In particular, the governor heads the board as its president with the right, in theory, to appoint 18 out of the 26 members.

These are probably the reasons why some say HKU’s governance structure is in line with precedents overseas and hence academic freedom is still guaranteed under such a regime. What they have ignored is UC’s inherent, robust checks and balances in how the university is run.

For instance, the governor’s position is largely ceremonial. Thus, it is the chairperson, selected among other board members, who determines agendas and presides over meetings. At HKU, the council chairman is appointed solely by the chief executive.

Also, California state officials, very discreet with their role in UC, rarely attend board meetings.

Another point to note is that the governor and his deputy are hardly allies as the lieutenant governor is also selected in a separate popular vote and is likely from another different party with an opposite stance.
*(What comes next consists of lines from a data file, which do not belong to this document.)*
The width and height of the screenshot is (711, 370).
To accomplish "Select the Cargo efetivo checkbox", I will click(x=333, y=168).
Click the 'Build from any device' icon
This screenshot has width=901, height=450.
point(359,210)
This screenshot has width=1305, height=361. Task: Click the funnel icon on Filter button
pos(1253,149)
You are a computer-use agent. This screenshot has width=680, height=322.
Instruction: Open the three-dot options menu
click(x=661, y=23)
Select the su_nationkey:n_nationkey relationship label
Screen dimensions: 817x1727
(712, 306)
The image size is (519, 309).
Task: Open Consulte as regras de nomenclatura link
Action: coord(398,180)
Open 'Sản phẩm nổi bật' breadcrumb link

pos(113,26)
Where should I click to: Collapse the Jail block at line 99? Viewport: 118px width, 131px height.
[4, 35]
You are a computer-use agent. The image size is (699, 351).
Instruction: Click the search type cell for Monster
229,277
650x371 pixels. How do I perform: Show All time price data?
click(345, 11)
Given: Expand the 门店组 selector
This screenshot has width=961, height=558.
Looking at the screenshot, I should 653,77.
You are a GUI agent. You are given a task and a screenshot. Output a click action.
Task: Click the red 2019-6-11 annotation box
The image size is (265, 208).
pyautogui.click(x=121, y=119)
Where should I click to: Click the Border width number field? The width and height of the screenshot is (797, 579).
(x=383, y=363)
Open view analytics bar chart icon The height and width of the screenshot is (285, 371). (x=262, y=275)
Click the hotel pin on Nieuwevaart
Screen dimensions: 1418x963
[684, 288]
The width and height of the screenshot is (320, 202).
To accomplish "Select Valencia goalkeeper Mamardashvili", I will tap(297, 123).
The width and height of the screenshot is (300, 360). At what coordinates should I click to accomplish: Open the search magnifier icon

The UC Board of Regents serves a long term of 12 years but the governor can just stay in office for four years and can only be reelected once.

Thus, even if the governor wants his loyalists to sit on the board, more often than not, he can hardly find any vacancy.

Besides, the governor may already have to retire before his own men can take over the board.

A dozen members have served for more than a decade, including Monica Lozano, who was appointed in 2001 and later elected as the board’s chairperson.

Since taking office four years ago, the incumbent governor Jerry Brown has only appointed one member so far.

HKU council members, on the other hand, are appointed for a term of three years, giving the chief executive more opportunities during his five-year tenure.

In the next two months alone, Leung will assign seven new members one after another, including the new council chairman.

Any nomination by California’s governor must also be scrutinized and approved by a designated consultation committee and the Academic Senate made up of staff, student and alumni representatives.

One more fundamental difference here is that the governor is selected by universal suffrage but the chief executive is not.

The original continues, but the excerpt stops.